Pourtant, Westermarck note que la ressemblance n’est pas « due à la seule influence islamique » et que l’influence a des sources multiples. Beaucoup de ces caractéristiques des djinns du Maroc et de l’Arabie sont communes au monde des esprits en général : par exemple, la croyance des Berbères du Maroc, des Touaregs du Mali et des Kabyles d’Algérie en des esprits (alchinen) qui habitent les rochers et les montagnes, et qui seraient absorbés par la « doctrine mahométane des saints ». Il conclut finalement qu’« en raison de notre connaissance très imparfaite des premiers Berbères, il est dans une large mesure impossible de décider quels éléments de la démonologie du Maroc sont indigènes et lesquels ne le sont pas » - bien qu’il appelle à une comparaison plus méticuleuse entre les pratiques maures et orientales, suggérant que le sacrifice de l’immonde est une particularité nord-africaine, et que la peur de la boucherie pourrait être d’origine berbère. Il attire également l’attention sur l’influence de l’Afrique du Nord-Ouest sur le Moyen-Orient, notant que les Maghrébins avaient la réputation, dans l’Orient arabe, d’être des maîtres ès « sciences occultes ».

Westermarck observe que certains djinns du Maroc auraient des noms soudanais (mais il ne dit jamais que tous les djinns nommés viennent d’Afrique de l’Ouest, comme d’autres l’affirmeront plus tard). Il dit que les principaux magiciens viennent du Souss, la partie la plus méridionale du Maroc « où l’influence nègre est considérable ». Il ajoute qu’il « ne fait aucun doute que les diverses pratiques liées à la croyance aux jnoun ont une origine soudanaise. Nous avons vu qu’il existe des relations intimes entre les jnoun et les Nègres, et que les Gnaouas, composés principalement de Nègres, sont experts dans l’expulsion de jnoun des personnes qui en sont troublées ». Mais il ne dit pas que le Gnaoua a été introduit par des esclaves noirs d’Afrique de l’Ouest - il parle de la région du Souss comme possible origine. Westermarck suggère que les esclaves noirs d’Afrique de l’Ouest auraient trouvé un contexte spirituel marocain « plus ou moins similaire » au leur, y compris des pratiques ostensiblement non islamiques comme boire le sang d’animaux sacrifiés. « Les Gnaouas ne sont pas seulement des exorcistes, ce sont de véritables adorateurs de djinns, buvant le sang de la chèvre sacrifiée », écrit-il. « Il est facile de comprendre que les esclaves noirs qui sont venus au Maroc ont trouvé la croyance maure dans les jnoun particulièrement compatible avec leurs propres superstitions indigènes et qu’ils sont entrés en relation étroite avec ces esprits par le biais de pratiques plus ou moins similaires à celles en vogue parmi leur propre peuple » (Westermarck, 2014, p. 381).

##############################

- CONSIGNES
1. Dans l'extrait sur Westermarck et les djinns du Maroc, de quelle région viennent les principaux magiciens ?
2. Poursuivez l'extrait sur Westermarck et les djinns du Maroc à partir de sa dernière phrase.

- DONNÉES BRUTES

##############################

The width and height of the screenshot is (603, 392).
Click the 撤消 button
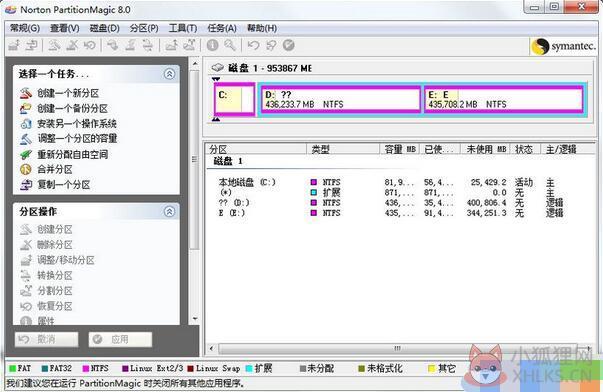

##############################

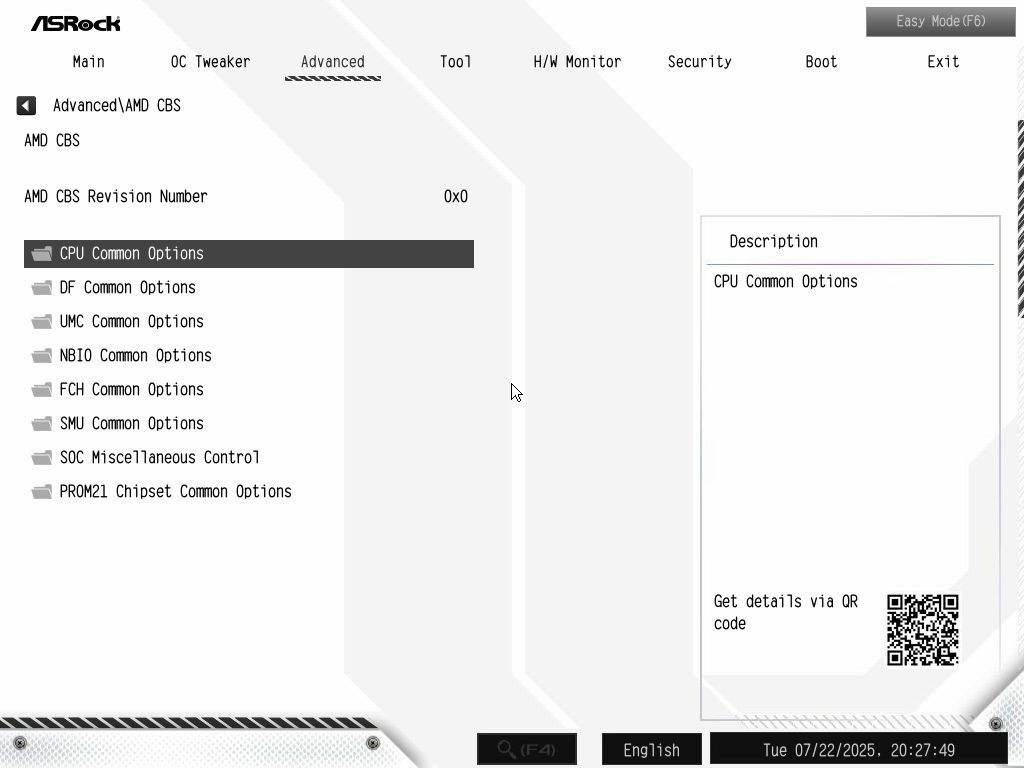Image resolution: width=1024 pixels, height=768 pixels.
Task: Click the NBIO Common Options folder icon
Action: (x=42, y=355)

##############################

- RÉSULTATS
1. Ils viennent du Souss, la partie la plus méridionale du Maroc.

2.
Westermarck écrivait, à l’apogée de l’expansion coloniale, au moment où les fonctionnaires coloniaux et les universitaires français attribuaient des identités et des généalogies aux différents groupes du Maroc - et à leurs pratiques musicales. Alexis Chottin a beaucoup écrit sur la musique marocaine sous l’égide du Service des arts indigènes du Protectorat (Pasler, 2015). Il a notoirement divisé la musique marocaine en deux catégories : la « musique classique », c’est-à-dire la musique andalouse avec son style raffiné et courtois, et la « musique populaire », influencée par le chant andalou et berbère et par la musique populaire d’origine étrangère, comme la musique des confréries noires (Chottin, 1939, p. 107 ; Cuicci, 2022, p. 48). Chottin a manifestement été influencé par les premiers ethnologues militaires et les spécialistes des affaires indigènes qui s’interrogeaient sur les origines des Marocains à la peau foncée, se demandant si les Haratine des oasis du sud-est étaient autochtones, ou d’origine kouchite est-africaine, ou encore un mélange de Méditerranéens blancs et de descendants d’Ethiopiens (Silverstein, 2020 ; Brémond, 1950). Westermarck n’a pas soutenu ces hypothèses coloniales particulières. Il considérait le Sahel et le Maroc comme plus liés que séparés, avec des pratiques spirituelles communes (qui étaient soit le produit d’une diffusion, soit d’une invention) ; il ne donnait pas non plus aux Noirs du Maroc une ascendance étrangère (comme le faisaient les coloniaux français).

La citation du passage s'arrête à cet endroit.